A person at left walks toward the entrance of a tent used by people experiencing homelessness, Tuesday, March 1, 2022, in downtown Seattle across the street from City Hall. For years, liberal cities in the U.S have tolerated people living in tents in parks and public spaces, but increasingly leaders in places like Portland, Oregon, New York and Seattle are removing encampments and pushing other strict measures that would've been unheard of a few years ago. (AP Photo/Ted S. Warren)

Ted S. Warren/ AP Photos

(The Center Square) – The King County Regional Homelessness Authority’s initiative to house homeless people in Downtown Seattle has seen more than 30 people situated in new homes, but hundreds still remain outside.

“We still have lots of work to do, as the latest by name list shows more than 830 people experiencing unsheltered homelessness in downtown,” the authority said in a year in review report.

The authority’s Partnership for Zero program is a collaboration ​​with the organizations We Are In and the Lived Experience Coalition, along with city officials. Its focus is on the Downtown Seattle area because that represents the single largest concentration of people experiencing homelessness in King County.

A housing command center is located in Seattle’s Emergency Operations Center in the heart of the Chinatown District. It serves as the backbone of this partnership.

At the center’s grand opening in October, King County Regional Homelessness Authority CEO Marc Dones said that it had already identified over 300 units of available housing and had engaged with over 797 people in need.

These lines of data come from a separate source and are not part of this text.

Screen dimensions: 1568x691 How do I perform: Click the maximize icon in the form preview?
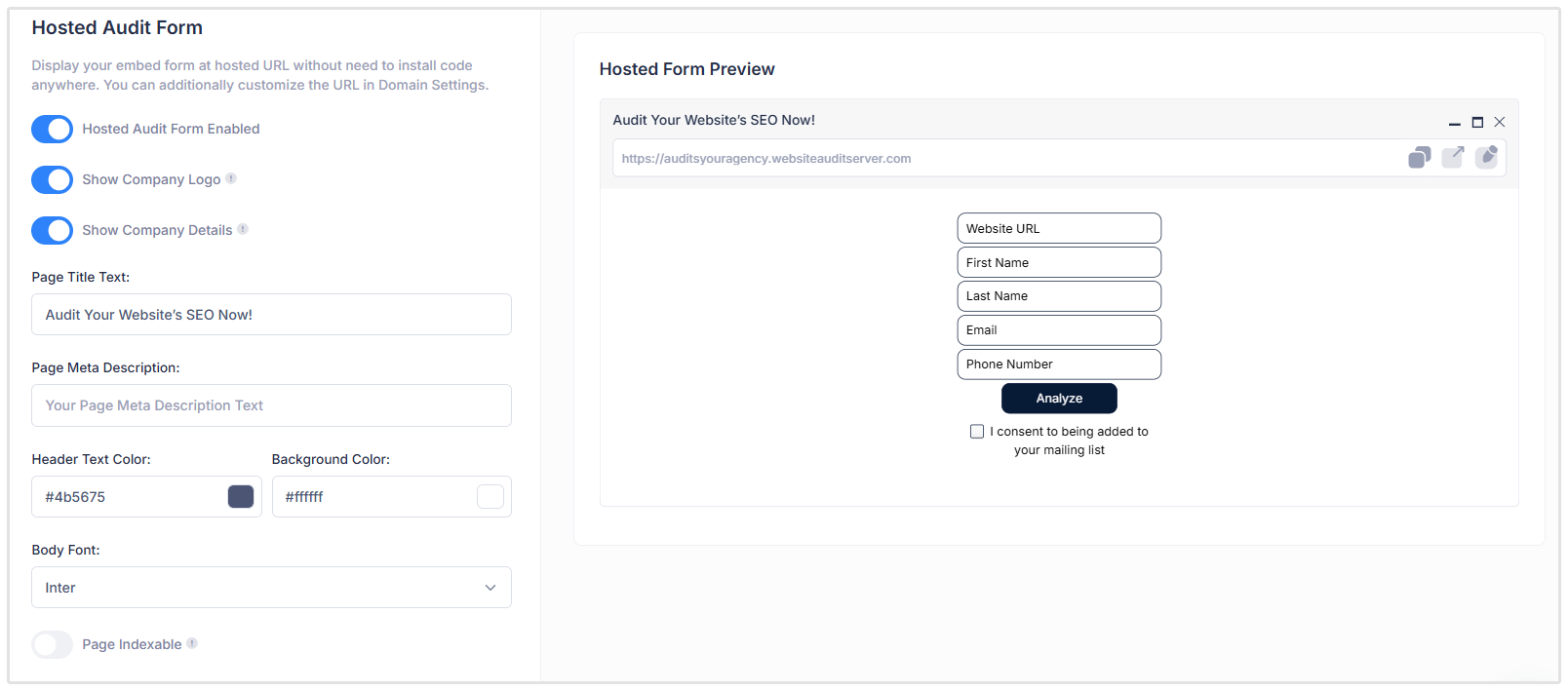pos(1478,122)
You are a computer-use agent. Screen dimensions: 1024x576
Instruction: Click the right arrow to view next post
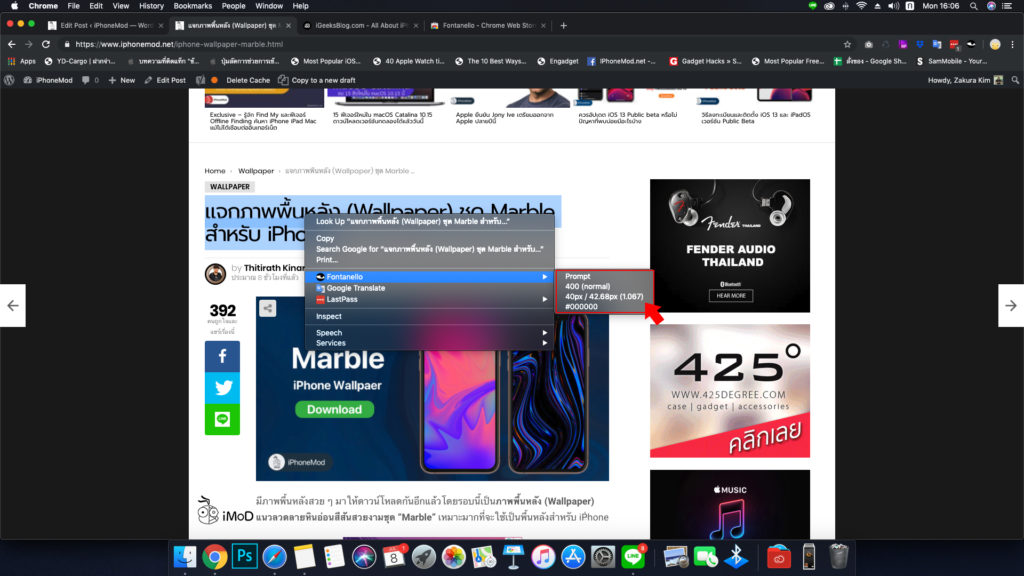tap(1012, 305)
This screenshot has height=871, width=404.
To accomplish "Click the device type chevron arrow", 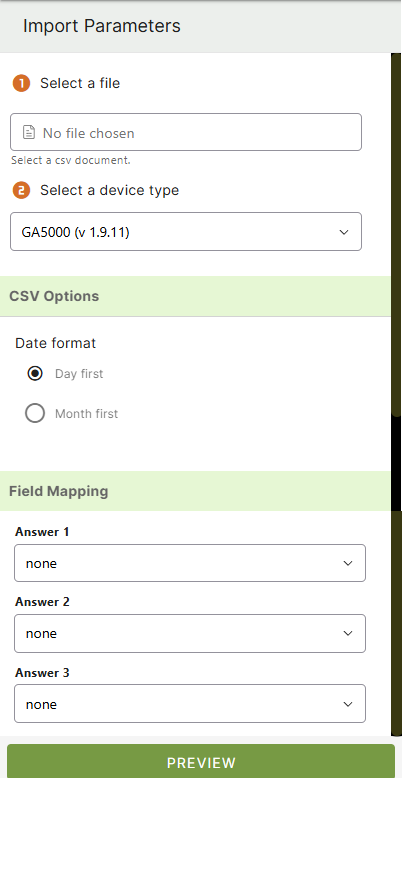I will 344,232.
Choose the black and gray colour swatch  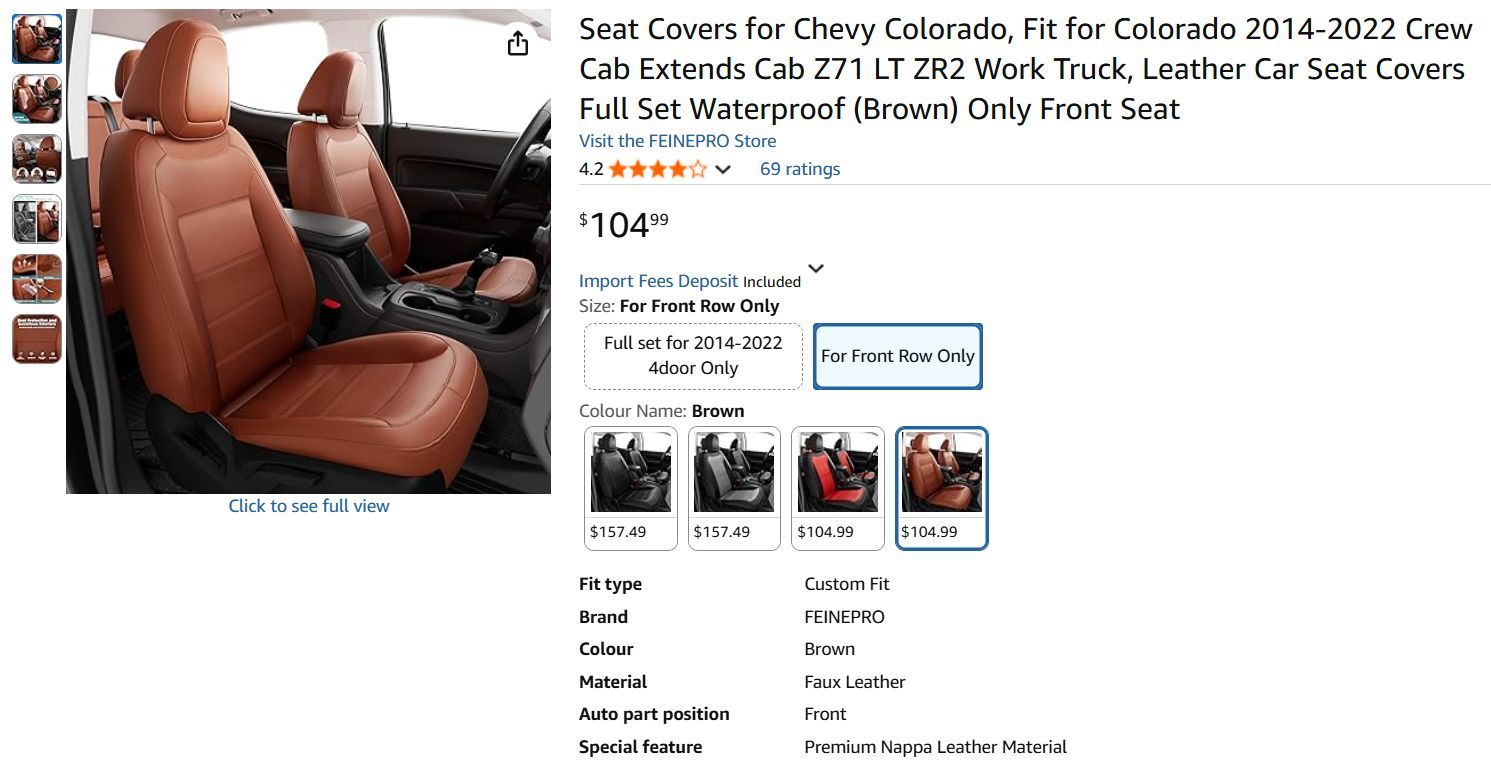coord(734,488)

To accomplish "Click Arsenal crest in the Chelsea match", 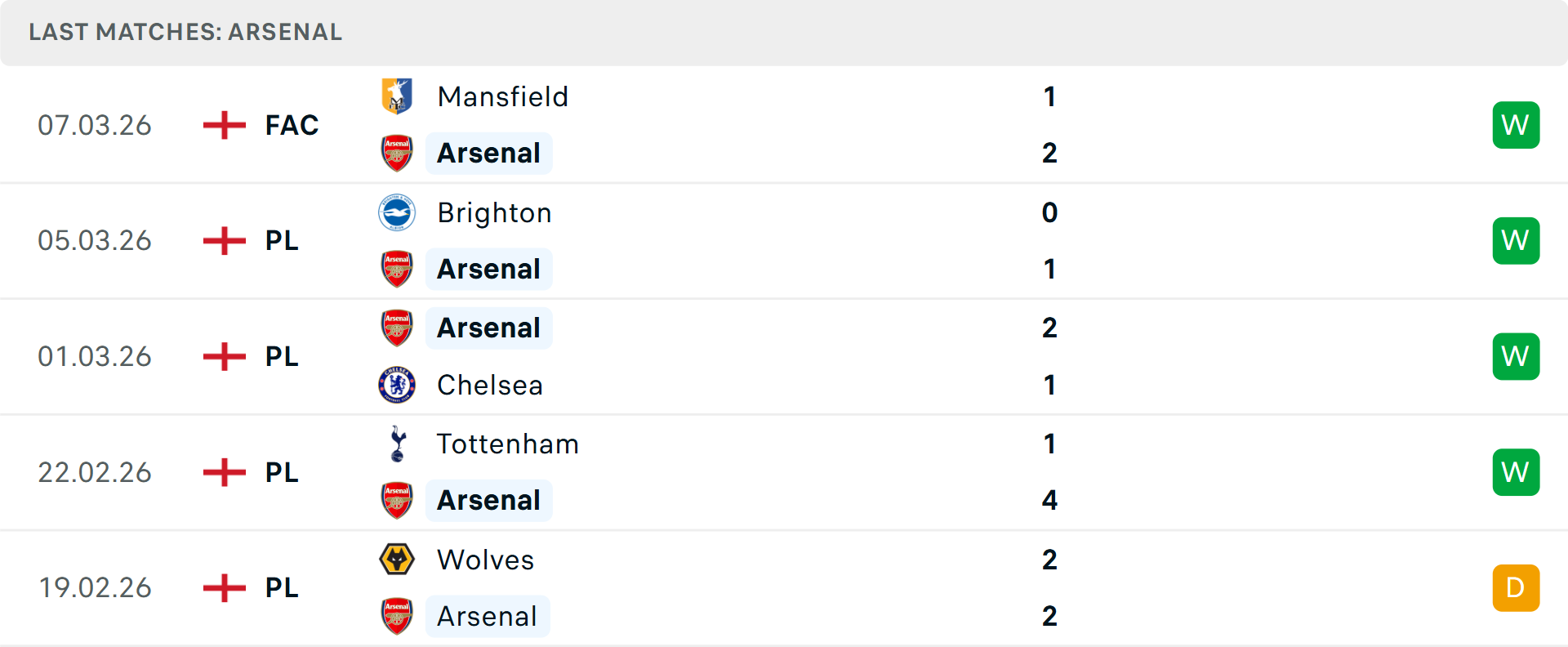I will [x=397, y=328].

The housing command center focuses on a "housing first" approach. It identifies permanent housing units and eligible households. The center then matches the households to the housing units. Homeless persons' needs are assessed and added to a list. Those persons are matched with housing and services in an ongoing process, based on available resources.

The authority has a team of 26 system advocates who work in the command center. They provide outreach, data collection and support for people in need. DaJenae Carter, one of the authority’s systems advocates, said some homeless persons are cautious when utilizing the command center to find housing.

“Once [homeless persons receive their apartment keys] you really get to see the happiness that a person has when they know this is their place, they know, this is my room, this is my kitchen, this is my bathroom. It’s a great feeling,” Carter said.